Optimize Wormhole Ethereum core contract (and other contracts)

[ali-bahjati]

Hi,

I am a contributor to the Pyth network. We are using Wormhole to send our prices cross-chain and call Wormhole core contract on our target chains to verify the price VAAs. Recently, @njkumr and I have been working on optimizing our Ethereum contract to reduce the price update cost on EVM networks. By profiling the gas usage of our transactions (using Tenderly), we realized that parseAndVerifyVM uses 139k gas on Ethereum and 114k gas on BNB. It is about 30% of our transactions' total gas usage. As our prices will be updated frequently, we would like to save as much gas as possible.
For this reason, we like to discuss optimizing the Wormhole core contract. Not only it benefit us, but it will also benefit the token bridge and all other protocols using Wormhole. If we get positive feedback, we would love to contribute to implementing them.

We created a few benchmark tests to measure our gas usage in a mainnet-like environment and started optimizing our contracts according to the benchmark results. We used a couple of tricks that helped us save substantial gas, and we believe we can also use those tricks in the Wormhole contract. We tried to implement these improvements in our (old) version of Wormhole and could save around 38k gas (measured by our benchmark tests) which is about 30% gas improvement for the Wormhole core contract.

Here are the improvements that we have tried:
Parse and verify a VM (VAA) in place (18.7k gas save): Currently, the Wormhole core contract parses the VM first and stores it in the memory. Then, the contract verifies the parsed VM. Storing ~13 signatures in the memory costs a lot of gas. Instead, we can verify the signatures in place without storing them in the memory. By doing so, we can save 18k gas. This is the modified Message.sol. We made a similar improvement to process our encoded data in place and saved a lot of gas.

Remove out-of-bound checks in BytesLib (8k gas save): Every operation in BytesLib checks whether it's not reading given bytes out of bound. However, we can check the size of a VM only once and remove this check from BytesLib. Making this change will reduce parseAndVerifyVM gas usage by 8k. This PR achieves the same thing on Pyth. Please note that adding an extra check for the size of the VM is necessary.

Make parsing (mathematically) unchecked (5.8k gas save): As solidity 0.8.0, all math operations are checked and will revert on overflow/underflow. However, when parsing a VM there is no complicated math operation, and we can wrap it in unchecked to avoid these checks. Doing the same in Pyth helped us to save ~7.4k gas.

The above changes won't change any contract interface and will not break the interface. There is another change that we tried which is breaking but worth mentioning:
Replace vm.payload with vm.payloadIndex (6k gas save): creating vm.payload actually copies the whole payload into a new memory. It costs a lot of gas, whereas callers could construct it directly from the VM. So it is better to return the payloadIndex instead.
- - - - -
### Exercises to complete
a: List each improvement that the Wormhole forum post says the authors tried, with the gas saving it gives for each.
b: According to the Wormhole forum post, why is it better to return payloadIndex instead of vm.payload?

Extracted records
- - - - -
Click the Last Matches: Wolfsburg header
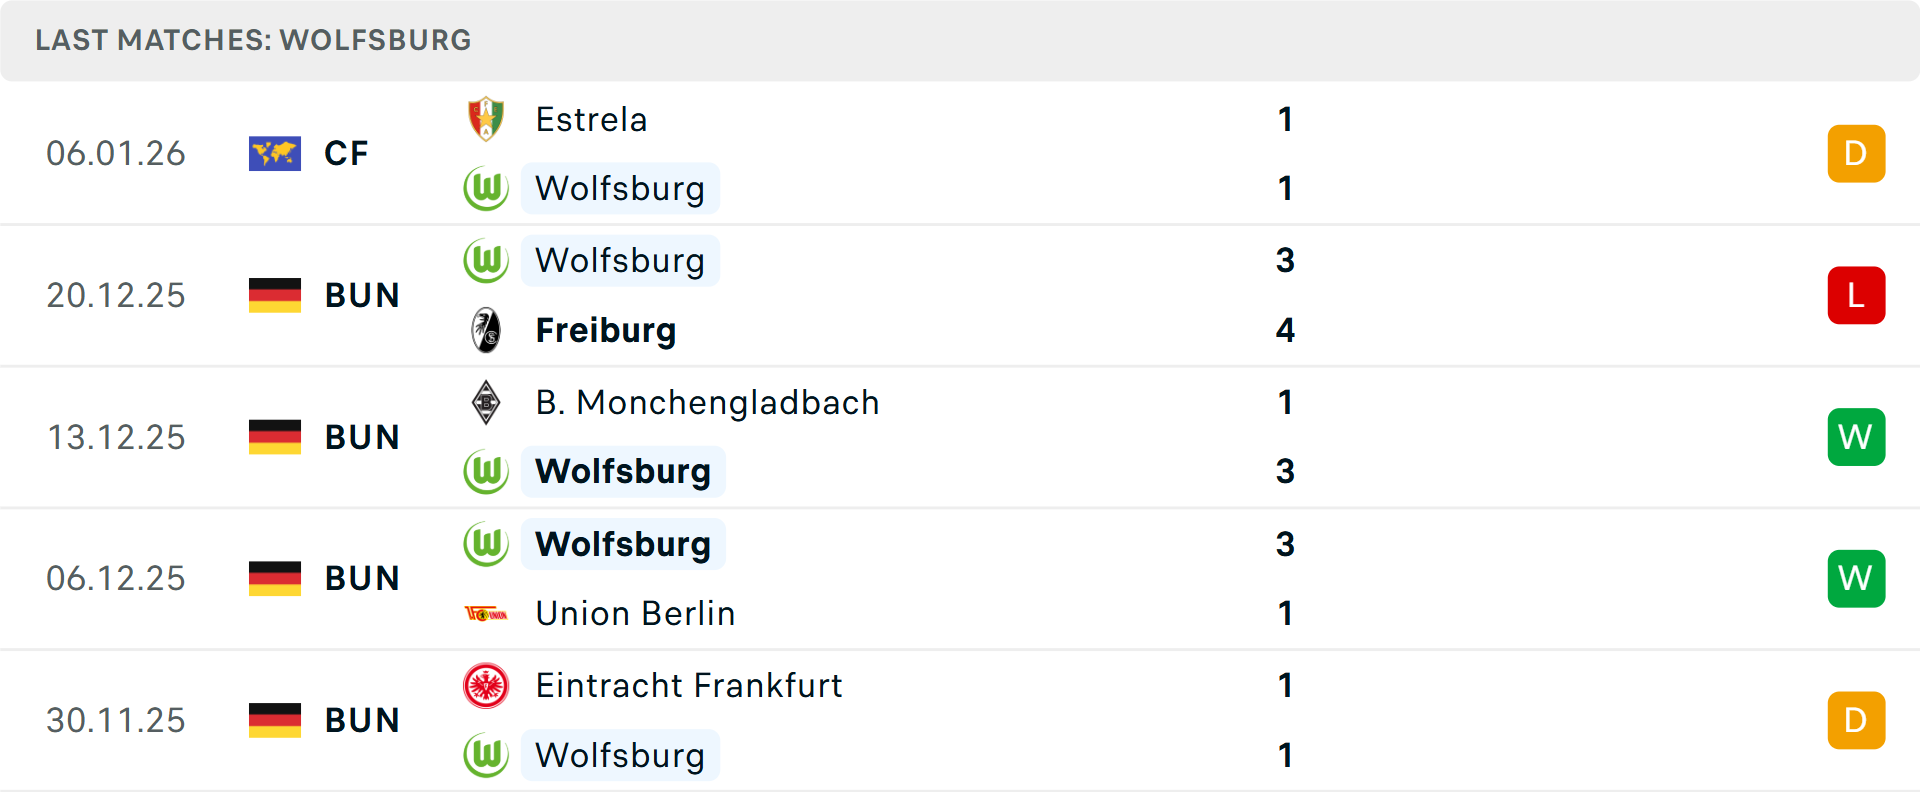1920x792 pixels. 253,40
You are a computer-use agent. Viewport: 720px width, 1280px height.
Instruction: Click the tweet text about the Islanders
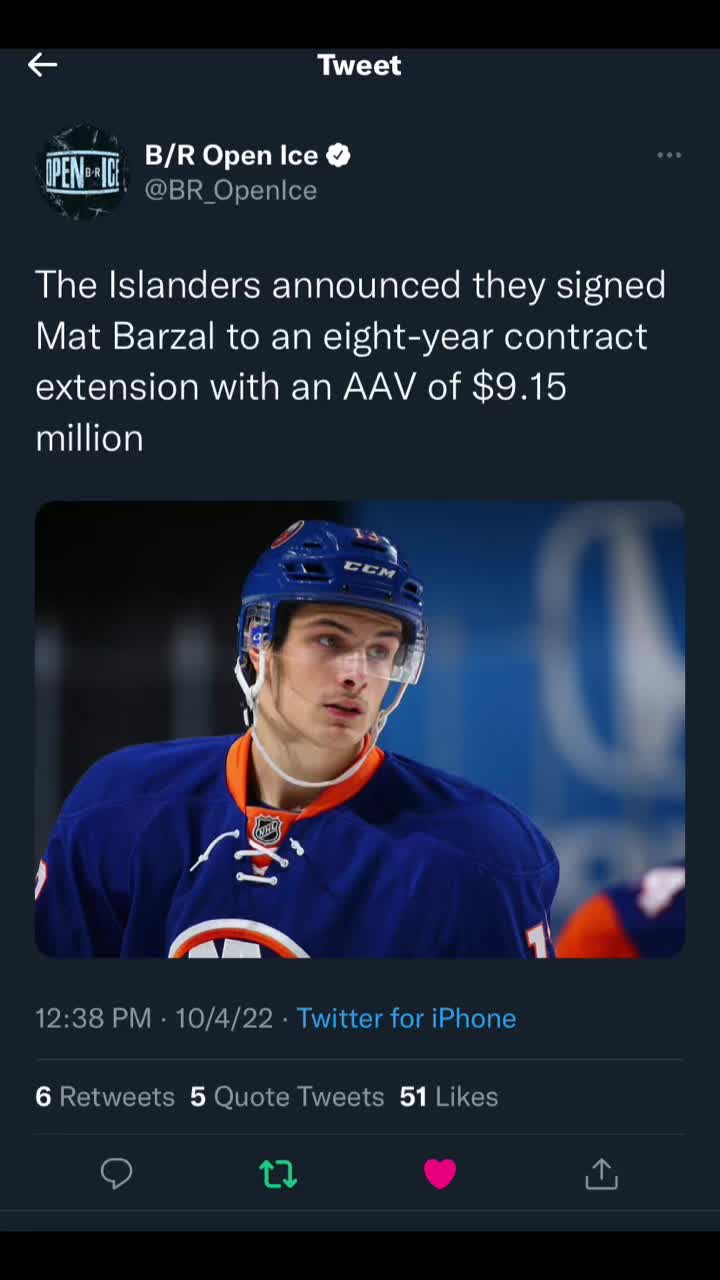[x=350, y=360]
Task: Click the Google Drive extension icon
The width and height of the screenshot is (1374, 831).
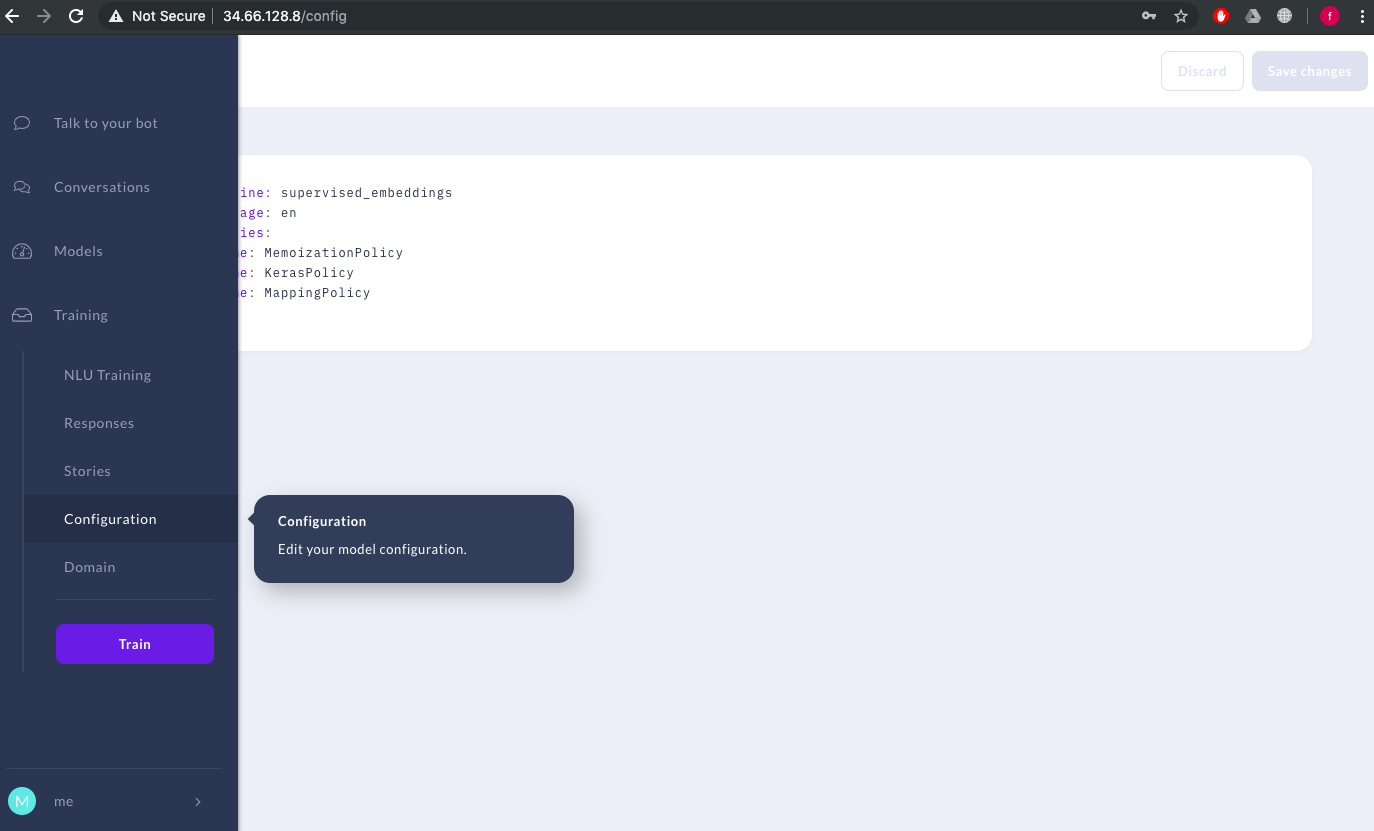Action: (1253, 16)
- - - - -
### Solution list
a:
- Parse and verify a VM (VAA) in place: 18.7k gas
- Remove out-of-bound checks in BytesLib: 8k gas
- Make parsing (mathematically) unchecked: 5.8k gas
- Replace vm.payload with vm.payloadIndex: 6k gas

b: Creating vm.payload copies the whole payload into new memory, which costs a lot of gas. Callers could instead construct it directly from the VM, so returning the payloadIndex avoids that cost.